**Page text**

I saved this article of some years ago from the San Francisco Chronical and just recently ran across it stuffed in a old souvenier program. Please forgive the quality of the scans at the bottom of the page, as they were made from that 23 year-old, somewhat yellowed clipping. -- Enjoy!

kgerald

 

 

 

The Kingston Trio - Together Again?

By Blake Green
San Francisco Chronicle, Tuesday, May 25, 1976

"Has he ever returned? No he's never returned and his fate is still unknown . . ." A little paraphrasing of the words to that Kingston Trio classic "MTA" and instead of a hapless subway rider in Boston, the singer is bringing you "the guy who's trying to return to show business."

It is Dave Guard singing about Dave Guard. But insights aside, it is obvious as Guard has already proclaimed, that, "the chops are still good."

And some other things are the same, too. It has been almost 20 years since Dave Guard and two class of '56 college friends named themselves The Kingston Trio, and having captured the decades ideal image - clean-cut and cool, turned their "Ivy League with a calypso beat," as Guard describes it, into one of the success stories of entertainment history.

**Data for review**

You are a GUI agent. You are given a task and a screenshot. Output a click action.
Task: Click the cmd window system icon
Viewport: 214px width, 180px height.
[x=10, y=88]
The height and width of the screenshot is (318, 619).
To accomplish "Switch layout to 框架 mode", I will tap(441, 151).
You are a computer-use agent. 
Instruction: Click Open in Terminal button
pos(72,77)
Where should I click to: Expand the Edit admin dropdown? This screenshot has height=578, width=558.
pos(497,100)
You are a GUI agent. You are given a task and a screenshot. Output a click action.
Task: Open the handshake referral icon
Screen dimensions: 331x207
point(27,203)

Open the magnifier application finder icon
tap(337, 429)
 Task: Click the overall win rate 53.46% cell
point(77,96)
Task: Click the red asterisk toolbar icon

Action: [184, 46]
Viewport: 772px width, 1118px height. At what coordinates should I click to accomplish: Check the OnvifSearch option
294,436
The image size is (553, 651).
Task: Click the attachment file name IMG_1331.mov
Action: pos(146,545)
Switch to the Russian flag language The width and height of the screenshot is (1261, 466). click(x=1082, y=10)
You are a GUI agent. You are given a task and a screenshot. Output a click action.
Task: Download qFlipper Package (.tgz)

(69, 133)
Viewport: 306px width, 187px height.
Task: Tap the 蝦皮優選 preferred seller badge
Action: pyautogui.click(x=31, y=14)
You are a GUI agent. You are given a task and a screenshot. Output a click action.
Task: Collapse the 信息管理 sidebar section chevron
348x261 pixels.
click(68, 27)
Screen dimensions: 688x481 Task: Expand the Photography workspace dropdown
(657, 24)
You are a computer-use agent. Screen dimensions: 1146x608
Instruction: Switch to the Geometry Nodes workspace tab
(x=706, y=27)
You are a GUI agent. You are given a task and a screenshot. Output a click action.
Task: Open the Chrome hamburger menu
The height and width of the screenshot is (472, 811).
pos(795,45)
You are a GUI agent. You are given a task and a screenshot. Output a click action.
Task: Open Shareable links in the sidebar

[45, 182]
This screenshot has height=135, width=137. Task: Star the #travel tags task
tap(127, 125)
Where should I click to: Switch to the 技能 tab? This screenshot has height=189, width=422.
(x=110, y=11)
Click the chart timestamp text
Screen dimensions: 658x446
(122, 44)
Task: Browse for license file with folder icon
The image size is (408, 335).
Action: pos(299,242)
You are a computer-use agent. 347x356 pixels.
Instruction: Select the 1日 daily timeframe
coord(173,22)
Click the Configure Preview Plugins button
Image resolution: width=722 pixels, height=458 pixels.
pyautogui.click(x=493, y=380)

**Questions**
• A. Rewrite the paragraph of the Kingston Trio article that begins "And some other things are the same, too" in fewer words, keeping its main facts.
• B. Write the next part of the Kingston Trio article, picking up after its last sentence.
The rows are separate material and are not part of the Kingston Trio article.

**Results**
• A. Some things haven't changed. Nearly 20 years ago, Dave Guard and two college friends from the class of '56 formed The Kingston Trio. With a clean-cut, cool image that fit the decade, they turned what Guard calls "Ivy League with a calypso beat" into one of entertainment history's great success stories.

• B.
Guard is sitting in the living room of his Portola Valley home just up the street from Rossotti's one of the Peninsula beer joints that offered the three free beer and a stage during their college days at Stanford and Menlo College. His look is one that is still short on hair. "When it's long" Guard explains his almost unfashionable short cut, "it doesn't kink right."

Even without the button-down collar and black-buckled khakis, Dave Guard, middle-age and father of three teenagers, looks incredibly collegiate - as in the days when the word had a precise meaning.

"The glasses," he advances as evidence of times erosion, "were a lot weaker then."

Some people might say that Dave Guard, circa 1976, is living in the past, but in the past, everyone knows, The Kingston Trio never took itself seriously - a secret of it's success. And Dave Guard is very serious. He would like The Kingston Trio, which retired from show business in 1967, to get back together again.


Dave in the back porch hammock,
mugs with his wife, Gretchen
"Dave," says Nick Reynolds, another former member of the Trio, "has been champing at the bit for eight years for us to do something."

For a long time, nothing seemed possible, but recently there have been rumors of a comeback or a reunion or regrouping for a one-shot affair or along-term association.

The latest and most official flash is that Guard, Reynolds and John Stewart, who replace Guard in the Trio in 1961, will make a record this Summer. It's title will probably be the three names, for Bob Shane, the other member of the original Trio and Guard's old friend from high school days in Hawaii, has not agreed to join in - and he holds exclusive rights to the use of The Kingston Trio name.

Since it was Guard who left the group - and not on the friendliest of terms ("gentlemanly but not amicably," is the term used by Frank Werber, the group's manager / mentor / partner) - it is perhaps ironic that he has been the most avid promoter of the Trio's return.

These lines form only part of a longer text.